THERE could hardly be a more perfect time to stage Arthur Miller’s profoundly moving play A View From the Bridge than in 2018, when our daily attention is focussed on deporting “illegal” immigrants – both from the UK and from Trump’s America.

Mike Tweddle, artistic director of Tobacco Factory Theatres in Bed­minster, chose the play as the second in his inaugural 2018 season, coupled with another family tragedy, Macbeth. That one is about ambition, this about honour and reputation.

Eddie Carbone is a longshoreman, living on the edge of New York, hustling for a living, loading and unloading ocean-going cargo ships in the run-down dockyards of Brooklyn. He and his wife Bea­trice have raised her orphaned niece, with whom Eddie has established an emotional relationship.

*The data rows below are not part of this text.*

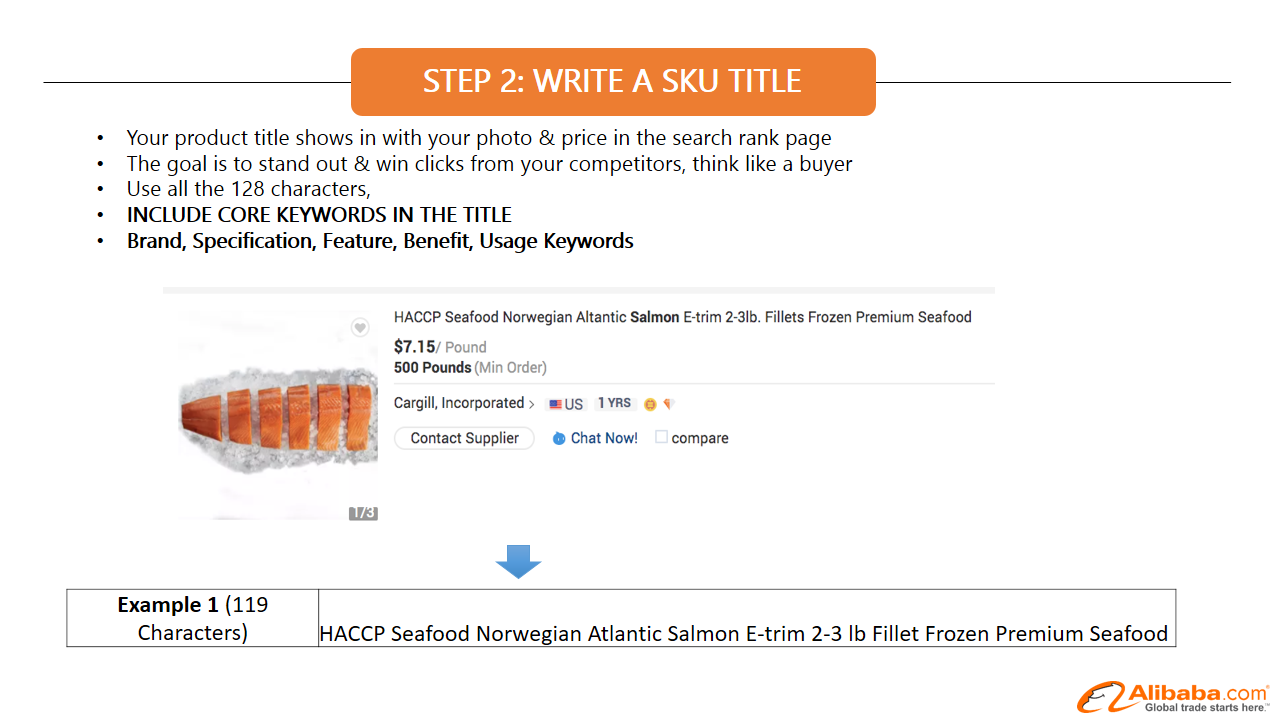The width and height of the screenshot is (1280, 720).
Task: Click the orange diamond badge icon
Action: coord(669,404)
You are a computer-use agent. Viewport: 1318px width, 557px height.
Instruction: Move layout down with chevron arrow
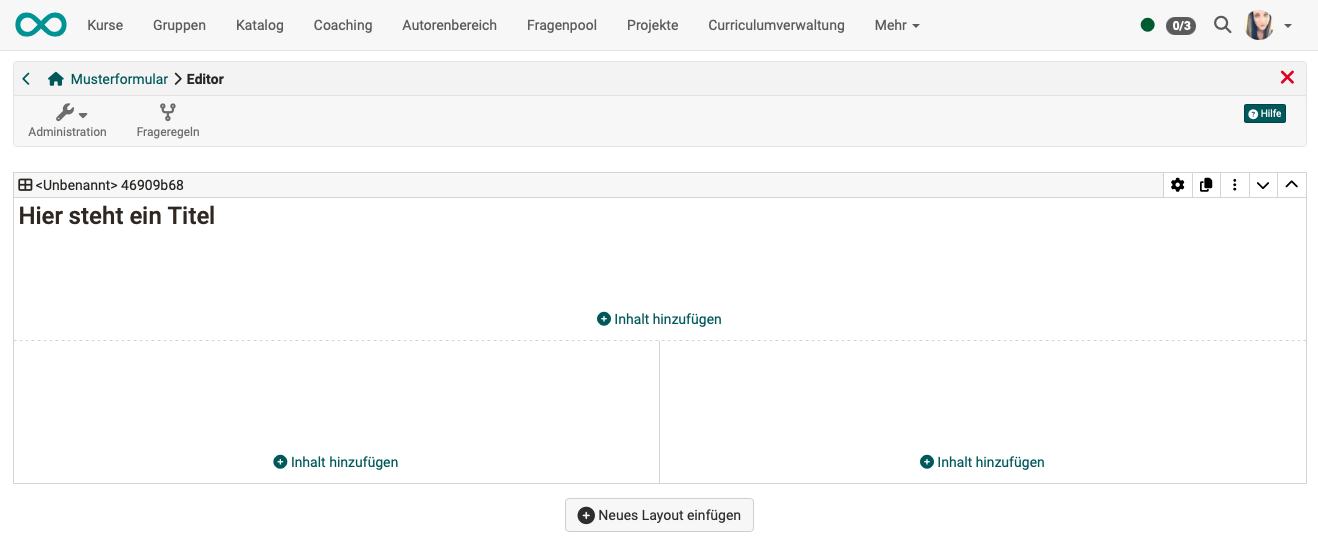coord(1263,185)
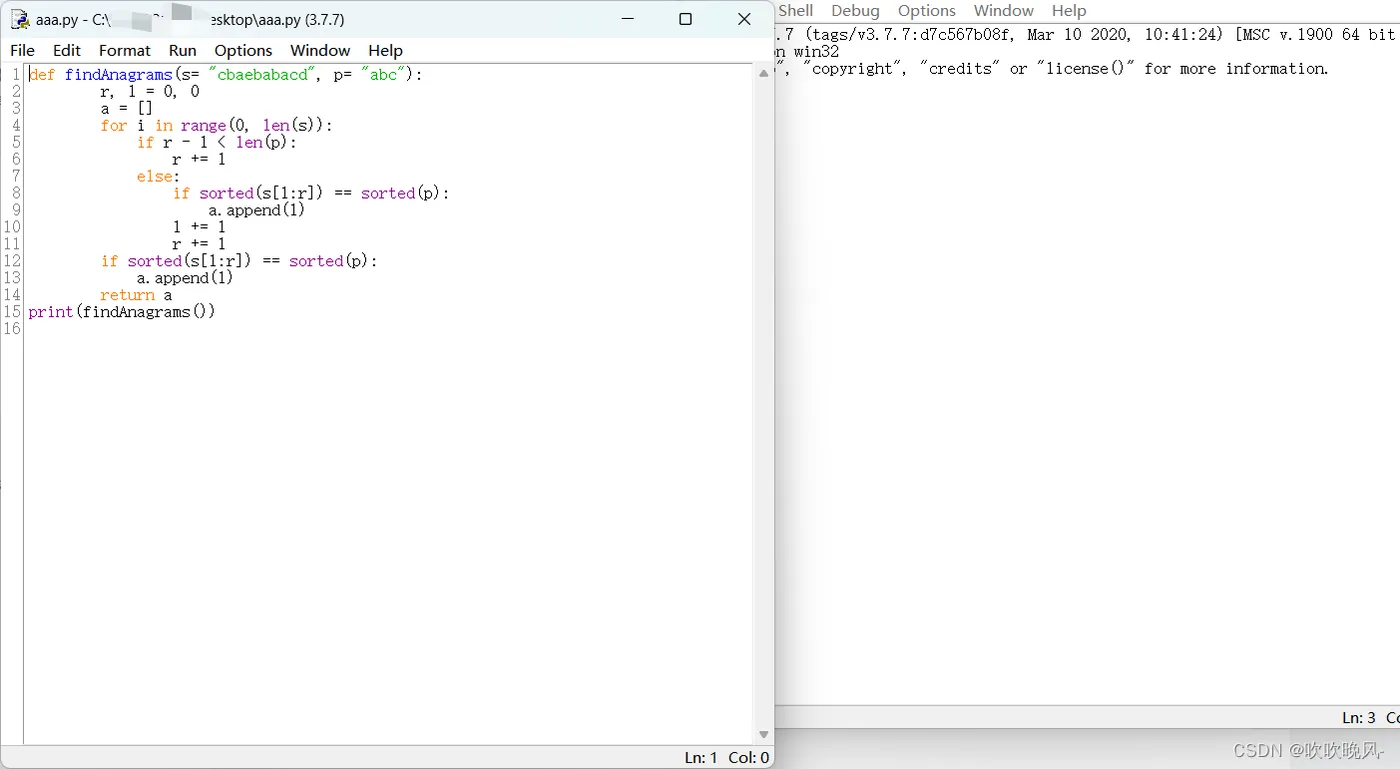Place cursor on the print(findAnagrams()) line
This screenshot has width=1400, height=769.
[122, 311]

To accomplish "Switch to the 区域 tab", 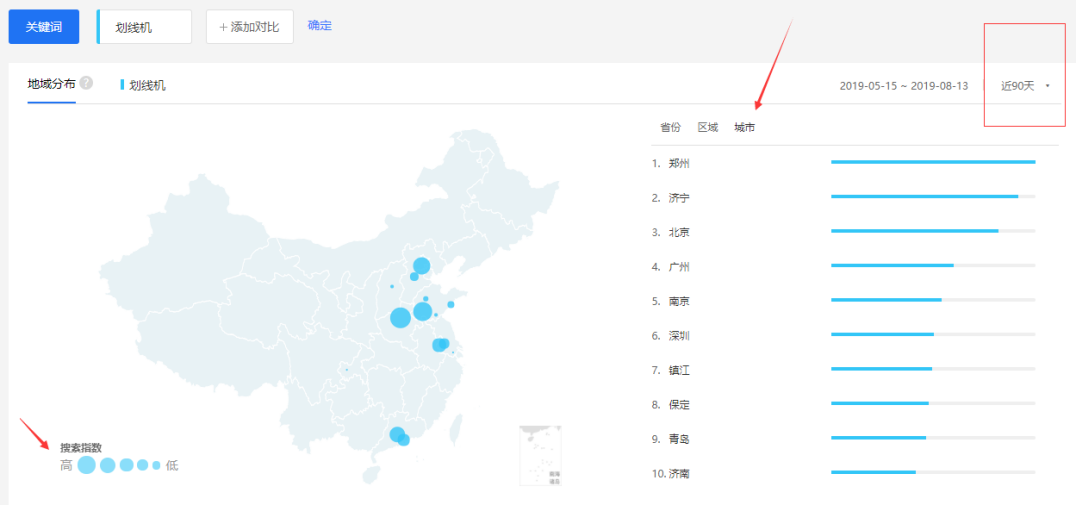I will [707, 127].
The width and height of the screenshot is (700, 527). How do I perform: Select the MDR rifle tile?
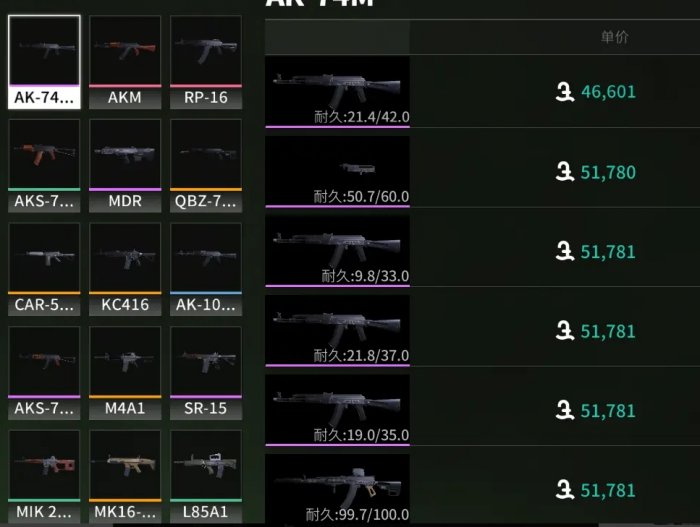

Now Catherine is almost 18, aching to leave school and get out into the world, and Eddie just can’t let her go.

When two of Beatrice’s Italian cousins arrive by ship, illegally, to make money to send home to their families, Eddie offers them floor space while they hide from the authorities. But the inevitable happens. The charismatic young Rod­ol­pho and Catherine fall in love.

Miller has created a narrator in the lawyer Alfieri, another Italian immigrant in Brooklyn. As Eddie tries helplessly to stop Catherine and Rodolpho’s romance, Alfieri sees a future  that all his advice cannot stem.

It’s hard to imagine a more subtle, multi-layered or intense production of this play. Staged in the round on a versatile set designed by Anisha Fields, with a soundscape by Max Pappenheim, the tension builds in the audience as it does in the Carbone home.

Simon Armstrong’s lawyer is the voice of fate.  Mark Letheren gives a mesmerising and multi-layered performance as Eddie, a man whose sense of honour and respect overwhelms his ability to see what has happened to him.

Katy Stephens is the anguished but resigned Beatrice and Laura Waldren, a recent Bristol Old Vic Theatre School graduate, has all the passion and desperation of a young girl caught between childhood and womanhood, unsure of how to respond to her emotions.

As the Italian “submariners” Joseph Tweedale as Rodolpho and  Aaron Anthony as his elder brother Marco embody Italian hope, and the fatal obsession with honour.

This magnificent production avoids caricature, bringing the conflicted relationships to vivid, tense life.

The production continues to 12th May. It is well worth a trip to Bristol.